— TASK DIRECTIONS —
Print each of the entries exactly, leaving nothing out.

— DATASET EXCERPTS —

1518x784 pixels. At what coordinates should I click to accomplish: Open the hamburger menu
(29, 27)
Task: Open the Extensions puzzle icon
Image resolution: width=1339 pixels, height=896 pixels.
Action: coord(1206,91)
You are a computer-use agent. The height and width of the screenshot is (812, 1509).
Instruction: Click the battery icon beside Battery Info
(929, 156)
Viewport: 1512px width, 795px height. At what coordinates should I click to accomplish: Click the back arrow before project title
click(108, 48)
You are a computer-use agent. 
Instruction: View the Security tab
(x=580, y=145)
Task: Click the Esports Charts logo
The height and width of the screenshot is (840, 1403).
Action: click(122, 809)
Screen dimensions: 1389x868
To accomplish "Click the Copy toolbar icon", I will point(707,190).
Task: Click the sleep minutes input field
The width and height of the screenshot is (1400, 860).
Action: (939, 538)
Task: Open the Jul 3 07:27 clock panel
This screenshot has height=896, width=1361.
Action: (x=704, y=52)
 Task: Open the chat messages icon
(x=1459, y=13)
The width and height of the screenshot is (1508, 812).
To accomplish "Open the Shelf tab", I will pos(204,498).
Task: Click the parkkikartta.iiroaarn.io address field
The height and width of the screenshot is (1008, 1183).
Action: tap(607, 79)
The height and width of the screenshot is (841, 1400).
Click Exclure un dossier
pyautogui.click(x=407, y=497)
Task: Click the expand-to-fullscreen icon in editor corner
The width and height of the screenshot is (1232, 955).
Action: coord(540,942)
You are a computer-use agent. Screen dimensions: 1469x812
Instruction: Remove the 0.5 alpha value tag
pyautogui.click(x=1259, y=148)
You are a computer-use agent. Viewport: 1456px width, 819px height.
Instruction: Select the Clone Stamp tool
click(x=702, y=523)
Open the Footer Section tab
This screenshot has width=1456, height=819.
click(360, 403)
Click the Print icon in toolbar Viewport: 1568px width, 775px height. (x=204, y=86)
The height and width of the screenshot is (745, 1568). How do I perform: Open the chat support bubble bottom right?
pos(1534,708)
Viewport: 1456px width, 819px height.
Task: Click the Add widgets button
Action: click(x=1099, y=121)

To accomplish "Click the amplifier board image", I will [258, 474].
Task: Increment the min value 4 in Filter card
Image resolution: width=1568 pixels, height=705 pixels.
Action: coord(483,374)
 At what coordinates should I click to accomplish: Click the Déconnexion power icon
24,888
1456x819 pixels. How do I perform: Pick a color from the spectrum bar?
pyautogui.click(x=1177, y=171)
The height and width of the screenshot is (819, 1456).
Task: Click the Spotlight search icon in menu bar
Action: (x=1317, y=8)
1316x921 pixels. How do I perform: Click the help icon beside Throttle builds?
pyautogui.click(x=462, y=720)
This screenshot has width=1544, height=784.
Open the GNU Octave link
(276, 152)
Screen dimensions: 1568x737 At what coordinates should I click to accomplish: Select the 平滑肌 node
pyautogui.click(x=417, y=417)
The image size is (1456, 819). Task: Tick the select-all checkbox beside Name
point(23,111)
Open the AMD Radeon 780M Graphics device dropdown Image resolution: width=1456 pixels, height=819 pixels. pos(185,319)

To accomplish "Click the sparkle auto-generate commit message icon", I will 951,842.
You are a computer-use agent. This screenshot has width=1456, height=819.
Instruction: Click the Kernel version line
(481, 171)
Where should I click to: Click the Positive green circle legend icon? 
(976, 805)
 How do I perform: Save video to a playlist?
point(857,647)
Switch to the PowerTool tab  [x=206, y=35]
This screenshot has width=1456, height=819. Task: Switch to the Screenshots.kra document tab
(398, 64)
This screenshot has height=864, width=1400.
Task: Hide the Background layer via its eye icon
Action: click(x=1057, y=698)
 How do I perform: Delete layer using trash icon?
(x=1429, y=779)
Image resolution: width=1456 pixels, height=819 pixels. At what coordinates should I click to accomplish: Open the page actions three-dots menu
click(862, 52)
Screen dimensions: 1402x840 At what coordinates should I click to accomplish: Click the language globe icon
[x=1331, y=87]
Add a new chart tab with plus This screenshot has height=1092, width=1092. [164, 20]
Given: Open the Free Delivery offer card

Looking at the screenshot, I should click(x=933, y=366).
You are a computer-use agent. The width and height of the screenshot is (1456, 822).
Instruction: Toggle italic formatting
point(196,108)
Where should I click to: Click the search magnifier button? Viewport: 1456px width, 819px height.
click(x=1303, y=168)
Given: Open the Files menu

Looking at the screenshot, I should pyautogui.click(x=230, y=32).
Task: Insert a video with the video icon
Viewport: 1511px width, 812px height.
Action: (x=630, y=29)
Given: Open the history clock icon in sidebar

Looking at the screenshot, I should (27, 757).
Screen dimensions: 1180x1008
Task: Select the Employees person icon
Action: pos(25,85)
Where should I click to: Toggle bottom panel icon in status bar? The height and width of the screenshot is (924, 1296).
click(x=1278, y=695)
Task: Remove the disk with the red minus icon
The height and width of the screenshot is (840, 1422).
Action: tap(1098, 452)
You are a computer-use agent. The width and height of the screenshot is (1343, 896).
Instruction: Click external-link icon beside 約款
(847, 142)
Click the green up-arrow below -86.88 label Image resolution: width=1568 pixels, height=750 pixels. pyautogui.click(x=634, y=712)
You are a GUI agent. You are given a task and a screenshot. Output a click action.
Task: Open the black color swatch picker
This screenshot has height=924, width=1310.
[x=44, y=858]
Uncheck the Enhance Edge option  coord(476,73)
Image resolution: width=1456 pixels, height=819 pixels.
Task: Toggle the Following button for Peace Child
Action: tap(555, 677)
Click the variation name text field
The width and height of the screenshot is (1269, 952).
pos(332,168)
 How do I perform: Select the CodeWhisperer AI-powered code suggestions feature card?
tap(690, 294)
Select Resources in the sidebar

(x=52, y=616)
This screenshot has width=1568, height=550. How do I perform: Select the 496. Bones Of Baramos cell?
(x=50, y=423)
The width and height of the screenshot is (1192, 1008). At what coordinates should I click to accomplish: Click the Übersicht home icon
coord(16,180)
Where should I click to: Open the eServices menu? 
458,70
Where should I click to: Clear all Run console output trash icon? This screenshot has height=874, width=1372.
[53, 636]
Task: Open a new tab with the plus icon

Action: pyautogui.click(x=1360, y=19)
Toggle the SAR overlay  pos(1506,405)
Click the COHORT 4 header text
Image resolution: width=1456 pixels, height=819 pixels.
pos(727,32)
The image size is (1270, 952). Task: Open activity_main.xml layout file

— PROBLEM SOLUTION —
1518x784 pixels. At what coordinates should I click to accomplish: Open the hamburger menu
(29, 27)
Task: Open the Extensions puzzle icon
Image resolution: width=1339 pixels, height=896 pixels.
Action: coord(1206,91)
You are a computer-use agent. The height and width of the screenshot is (812, 1509).
Instruction: Click the battery icon beside Battery Info
(929, 156)
Viewport: 1512px width, 795px height. At what coordinates should I click to accomplish: Click the back arrow before project title
click(108, 48)
You are a computer-use agent. 
Instruction: View the Security tab
(x=580, y=145)
Task: Click the Esports Charts logo
The height and width of the screenshot is (840, 1403).
Action: click(122, 809)
Screen dimensions: 1389x868
To accomplish "Click the Copy toolbar icon", I will point(707,190).
Task: Click the sleep minutes input field
The width and height of the screenshot is (1400, 860).
Action: (939, 538)
Task: Open the Jul 3 07:27 clock panel
This screenshot has height=896, width=1361.
Action: (x=704, y=52)
 Task: Open the chat messages icon
(x=1459, y=13)
The width and height of the screenshot is (1508, 812).
To accomplish "Open the Shelf tab", I will pos(204,498).
Task: Click the parkkikartta.iiroaarn.io address field
The height and width of the screenshot is (1008, 1183).
Action: tap(607, 79)
The height and width of the screenshot is (841, 1400).
Click Exclure un dossier
pyautogui.click(x=407, y=497)
Task: Click the expand-to-fullscreen icon in editor corner
The width and height of the screenshot is (1232, 955).
Action: coord(540,942)
You are a computer-use agent. Screen dimensions: 1469x812
Instruction: Remove the 0.5 alpha value tag
pyautogui.click(x=1259, y=148)
You are a computer-use agent. Viewport: 1456px width, 819px height.
Instruction: Select the Clone Stamp tool
click(x=702, y=523)
Open the Footer Section tab
This screenshot has width=1456, height=819.
click(360, 403)
Click the Print icon in toolbar Viewport: 1568px width, 775px height. (x=204, y=86)
The height and width of the screenshot is (745, 1568). How do I perform: Open the chat support bubble bottom right?
pos(1534,708)
Viewport: 1456px width, 819px height.
Task: Click the Add widgets button
Action: click(x=1099, y=121)

To accomplish "Click the amplifier board image", I will [258, 474].
Task: Increment the min value 4 in Filter card
Image resolution: width=1568 pixels, height=705 pixels.
Action: coord(483,374)
 At what coordinates should I click to accomplish: Click the Déconnexion power icon
24,888
1456x819 pixels. How do I perform: Pick a color from the spectrum bar?
pyautogui.click(x=1177, y=171)
The height and width of the screenshot is (819, 1456).
Task: Click the Spotlight search icon in menu bar
Action: (x=1317, y=8)
1316x921 pixels. How do I perform: Click the help icon beside Throttle builds?
pyautogui.click(x=462, y=720)
This screenshot has width=1544, height=784.
Open the GNU Octave link
(276, 152)
Screen dimensions: 1568x737 At what coordinates should I click to accomplish: Select the 平滑肌 node
pyautogui.click(x=417, y=417)
The image size is (1456, 819). Task: Tick the select-all checkbox beside Name
point(23,111)
Open the AMD Radeon 780M Graphics device dropdown Image resolution: width=1456 pixels, height=819 pixels. pos(185,319)

To accomplish "Click the sparkle auto-generate commit message icon", I will 951,842.
You are a computer-use agent. This screenshot has width=1456, height=819.
Instruction: Click the Kernel version line
(481, 171)
Where should I click to: Click the Positive green circle legend icon? 
(976, 805)
 How do I perform: Save video to a playlist?
point(857,647)
Switch to the PowerTool tab  [x=206, y=35]
This screenshot has width=1456, height=819. Task: Switch to the Screenshots.kra document tab
(398, 64)
This screenshot has height=864, width=1400.
Task: Hide the Background layer via its eye icon
Action: click(x=1057, y=698)
 How do I perform: Delete layer using trash icon?
(x=1429, y=779)
Image resolution: width=1456 pixels, height=819 pixels. At what coordinates should I click to accomplish: Open the page actions three-dots menu
click(862, 52)
Screen dimensions: 1402x840 At what coordinates should I click to accomplish: Click the language globe icon
[x=1331, y=87]
Add a new chart tab with plus This screenshot has height=1092, width=1092. [164, 20]
Given: Open the Free Delivery offer card

Looking at the screenshot, I should click(x=933, y=366).
You are a computer-use agent. The width and height of the screenshot is (1456, 822).
Instruction: Toggle italic formatting
point(196,108)
Where should I click to: Click the search magnifier button? Viewport: 1456px width, 819px height.
click(x=1303, y=168)
Given: Open the Files menu

Looking at the screenshot, I should pyautogui.click(x=230, y=32).
Task: Insert a video with the video icon
Viewport: 1511px width, 812px height.
Action: (x=630, y=29)
Given: Open the history clock icon in sidebar

Looking at the screenshot, I should (27, 757).
Screen dimensions: 1180x1008
Task: Select the Employees person icon
Action: pos(25,85)
Where should I click to: Toggle bottom panel icon in status bar? The height and width of the screenshot is (924, 1296).
click(x=1278, y=695)
Task: Remove the disk with the red minus icon
The height and width of the screenshot is (840, 1422).
Action: tap(1098, 452)
You are a computer-use agent. The width and height of the screenshot is (1343, 896).
Instruction: Click external-link icon beside 約款
(847, 142)
Click the green up-arrow below -86.88 label Image resolution: width=1568 pixels, height=750 pixels. pyautogui.click(x=634, y=712)
You are a GUI agent. You are given a task and a screenshot. Output a click action.
Task: Open the black color swatch picker
This screenshot has height=924, width=1310.
[x=44, y=858]
Uncheck the Enhance Edge option  coord(476,73)
Image resolution: width=1456 pixels, height=819 pixels.
Task: Toggle the Following button for Peace Child
Action: tap(555, 677)
Click the variation name text field
The width and height of the screenshot is (1269, 952).
pos(332,168)
 How do I perform: Select the CodeWhisperer AI-powered code suggestions feature card?
tap(690, 294)
Select Resources in the sidebar

(x=52, y=616)
This screenshot has width=1568, height=550. How do I perform: Select the 496. Bones Of Baramos cell?
(x=50, y=423)
The width and height of the screenshot is (1192, 1008). At what coordinates should I click to accomplish: Click the Übersicht home icon
coord(16,180)
Where should I click to: Open the eServices menu? 
458,70
Where should I click to: Clear all Run console output trash icon? This screenshot has height=874, width=1372.
[53, 636]
Task: Open a new tab with the plus icon

Action: pyautogui.click(x=1360, y=19)
Toggle the SAR overlay  pos(1506,405)
Click the COHORT 4 header text
Image resolution: width=1456 pixels, height=819 pixels.
pos(727,32)
The image size is (1270, 952). Task: Open activity_main.xml layout file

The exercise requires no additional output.